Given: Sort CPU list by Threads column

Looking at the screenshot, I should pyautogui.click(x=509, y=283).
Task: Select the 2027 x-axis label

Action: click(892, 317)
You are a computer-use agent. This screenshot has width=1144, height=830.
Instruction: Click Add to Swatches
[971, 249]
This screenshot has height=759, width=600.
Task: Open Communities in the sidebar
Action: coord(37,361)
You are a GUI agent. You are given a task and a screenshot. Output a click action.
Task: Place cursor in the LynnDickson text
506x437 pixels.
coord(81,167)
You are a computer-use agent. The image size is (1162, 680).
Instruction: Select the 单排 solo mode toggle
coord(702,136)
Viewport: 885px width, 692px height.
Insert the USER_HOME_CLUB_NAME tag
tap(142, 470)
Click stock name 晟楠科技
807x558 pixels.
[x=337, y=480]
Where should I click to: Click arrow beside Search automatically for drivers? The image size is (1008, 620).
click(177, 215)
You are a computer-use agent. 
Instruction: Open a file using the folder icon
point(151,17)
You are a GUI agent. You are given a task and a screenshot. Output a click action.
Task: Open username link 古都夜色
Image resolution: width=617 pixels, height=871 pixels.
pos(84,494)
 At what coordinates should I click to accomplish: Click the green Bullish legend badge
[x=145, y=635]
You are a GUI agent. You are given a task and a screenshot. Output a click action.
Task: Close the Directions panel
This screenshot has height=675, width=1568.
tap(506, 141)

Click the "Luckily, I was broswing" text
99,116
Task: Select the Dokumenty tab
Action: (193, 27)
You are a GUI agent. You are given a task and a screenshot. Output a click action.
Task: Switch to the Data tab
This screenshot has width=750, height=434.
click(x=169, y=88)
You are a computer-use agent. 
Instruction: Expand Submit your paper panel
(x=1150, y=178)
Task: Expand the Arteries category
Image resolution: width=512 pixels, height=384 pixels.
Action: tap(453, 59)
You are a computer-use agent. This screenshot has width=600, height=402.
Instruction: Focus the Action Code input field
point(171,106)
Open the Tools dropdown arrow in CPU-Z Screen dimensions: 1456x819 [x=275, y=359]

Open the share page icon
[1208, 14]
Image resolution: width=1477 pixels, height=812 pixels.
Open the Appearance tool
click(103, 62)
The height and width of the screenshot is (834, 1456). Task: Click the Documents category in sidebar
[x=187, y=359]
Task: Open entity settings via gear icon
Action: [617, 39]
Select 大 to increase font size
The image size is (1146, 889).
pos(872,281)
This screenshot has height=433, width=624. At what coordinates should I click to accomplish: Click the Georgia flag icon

• _WHAT TO WORK ON_: Take the line holding "Image resolution: width=617" and all lines after it through the end of the data, and set them down exactly.

• _EXERCISE RESPONSE_:
Image resolution: width=617 pixels, height=871 pixels.
pos(84,494)
 At what coordinates should I click to accomplish: Click the green Bullish legend badge
[x=145, y=635]
You are a GUI agent. You are given a task and a screenshot. Output a click action.
Task: Close the Directions panel
This screenshot has height=675, width=1568.
tap(506, 141)

Click the "Luckily, I was broswing" text
99,116
Task: Select the Dokumenty tab
Action: (193, 27)
You are a GUI agent. You are given a task and a screenshot. Output a click action.
Task: Switch to the Data tab
This screenshot has width=750, height=434.
click(x=169, y=88)
You are a computer-use agent. 
Instruction: Expand Submit your paper panel
(x=1150, y=178)
Task: Expand the Arteries category
Image resolution: width=512 pixels, height=384 pixels.
Action: tap(453, 59)
You are a computer-use agent. This screenshot has width=600, height=402.
Instruction: Focus the Action Code input field
point(171,106)
Open the Tools dropdown arrow in CPU-Z Screen dimensions: 1456x819 [x=275, y=359]

Open the share page icon
[1208, 14]
Image resolution: width=1477 pixels, height=812 pixels.
Open the Appearance tool
click(103, 62)
The height and width of the screenshot is (834, 1456). Task: Click the Documents category in sidebar
[x=187, y=359]
Task: Open entity settings via gear icon
Action: [617, 39]
Select 大 to increase font size
The image size is (1146, 889).
pos(872,281)
This screenshot has height=433, width=624. At what coordinates should I click to accomplish: Click the Georgia flag icon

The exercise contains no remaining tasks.